How to Manage Co-Lending Payments, Settlements & Reconciliation

Introduction

Co‑lending payments go beyond simple money transfers. They involve orchestrating disbursements, tracking repayments, splitting revenues, and ensuring compliance across multiple lenders, usually a bank and an NBFC. With so many moving parts, each rupee must be accurately traced and reconciled. In this blog, we explore the world of co‑lending payments covering settlements, repayments, and reconciliation and explain how technology is redefining these processes.

Understanding Co‑Lending

Co‑lending enables two lenders, typically a bank and an NBFC, to jointly fund loans. This collaboration combines the bank’s capital strength with the NBFC’s segment expertise. While the concept sounds simple, the payment lifecycle is anything but. Every loan disbursement, repayment, and revenue split must be clearly accounted for to satisfy both lenders' books and regulatory requirements. This creates a high-stakes operational challenge where manual tracking or spreadsheet-based reconciliation often falls short.

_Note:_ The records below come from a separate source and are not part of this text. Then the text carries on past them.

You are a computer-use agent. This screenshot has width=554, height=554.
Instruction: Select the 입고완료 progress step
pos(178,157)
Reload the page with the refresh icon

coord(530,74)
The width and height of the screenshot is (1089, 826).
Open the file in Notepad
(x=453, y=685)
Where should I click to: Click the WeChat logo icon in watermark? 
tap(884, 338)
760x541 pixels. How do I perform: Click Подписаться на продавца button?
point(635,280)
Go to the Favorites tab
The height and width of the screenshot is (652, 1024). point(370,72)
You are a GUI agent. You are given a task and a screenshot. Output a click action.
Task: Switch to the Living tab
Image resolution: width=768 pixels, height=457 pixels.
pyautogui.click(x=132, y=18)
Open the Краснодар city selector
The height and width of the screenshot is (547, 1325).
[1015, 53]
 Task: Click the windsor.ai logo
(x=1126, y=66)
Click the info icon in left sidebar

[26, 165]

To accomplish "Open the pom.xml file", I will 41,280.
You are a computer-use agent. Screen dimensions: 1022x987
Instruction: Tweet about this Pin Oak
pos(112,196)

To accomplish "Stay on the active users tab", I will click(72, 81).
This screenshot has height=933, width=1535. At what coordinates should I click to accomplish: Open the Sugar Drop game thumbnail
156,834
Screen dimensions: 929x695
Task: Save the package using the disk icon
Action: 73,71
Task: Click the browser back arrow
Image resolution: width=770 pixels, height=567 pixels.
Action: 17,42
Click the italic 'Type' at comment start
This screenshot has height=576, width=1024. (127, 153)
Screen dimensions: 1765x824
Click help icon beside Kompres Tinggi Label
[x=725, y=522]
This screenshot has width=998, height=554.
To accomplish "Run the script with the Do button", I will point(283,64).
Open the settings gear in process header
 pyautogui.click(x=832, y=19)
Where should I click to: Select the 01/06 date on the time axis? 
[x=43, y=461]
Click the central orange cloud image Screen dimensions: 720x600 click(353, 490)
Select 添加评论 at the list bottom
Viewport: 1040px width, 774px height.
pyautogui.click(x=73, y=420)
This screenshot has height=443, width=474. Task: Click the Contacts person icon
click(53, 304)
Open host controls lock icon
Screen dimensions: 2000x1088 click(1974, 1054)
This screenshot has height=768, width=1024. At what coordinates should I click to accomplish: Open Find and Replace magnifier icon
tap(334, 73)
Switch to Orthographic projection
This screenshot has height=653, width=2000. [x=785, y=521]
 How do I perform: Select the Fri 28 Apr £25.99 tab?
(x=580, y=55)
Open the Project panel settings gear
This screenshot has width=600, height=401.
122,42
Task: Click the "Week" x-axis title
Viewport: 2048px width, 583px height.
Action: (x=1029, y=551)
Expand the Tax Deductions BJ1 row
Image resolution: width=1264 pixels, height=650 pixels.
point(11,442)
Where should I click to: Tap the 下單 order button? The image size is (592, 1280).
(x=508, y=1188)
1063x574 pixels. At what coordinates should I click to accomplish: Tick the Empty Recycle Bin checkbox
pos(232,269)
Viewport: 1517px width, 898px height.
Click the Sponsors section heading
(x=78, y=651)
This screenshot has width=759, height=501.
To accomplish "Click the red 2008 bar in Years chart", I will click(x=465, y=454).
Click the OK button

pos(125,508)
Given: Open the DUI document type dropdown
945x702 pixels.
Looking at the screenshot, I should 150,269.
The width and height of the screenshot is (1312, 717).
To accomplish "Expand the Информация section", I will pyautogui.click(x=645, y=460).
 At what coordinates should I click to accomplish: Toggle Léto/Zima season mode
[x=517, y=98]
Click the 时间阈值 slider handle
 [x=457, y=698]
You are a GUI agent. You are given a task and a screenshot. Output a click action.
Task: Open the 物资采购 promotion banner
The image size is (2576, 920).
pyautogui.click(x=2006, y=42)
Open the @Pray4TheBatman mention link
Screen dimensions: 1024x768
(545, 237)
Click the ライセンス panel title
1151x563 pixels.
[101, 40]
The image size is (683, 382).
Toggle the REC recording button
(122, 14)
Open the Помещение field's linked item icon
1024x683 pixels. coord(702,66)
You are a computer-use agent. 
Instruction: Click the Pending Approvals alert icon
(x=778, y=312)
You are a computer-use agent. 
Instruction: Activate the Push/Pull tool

The Lifecycle of a Co‑Lending Payment

The payment flow in co‑lending can be broken into several stages. It begins with origination, where the NBFC or fintech acquires and underwrites the borrower, while the bank provides funding support. Disbursements are then executed, either via a joint escrow account or through virtual account arrangements that map funds to the correct lender share.

Repayments add another layer of complexity. A borrower’s single EMI must be split accurately between the bank and NBFC, factoring in principal, interest, fees, and penalties. Settlement follows, where the correct amounts are transferred to each lender, often on a T+0 or T+1 basis. Finally, detailed reporting and reconciliation ensure that every transaction is audit-ready and regulator-friendly.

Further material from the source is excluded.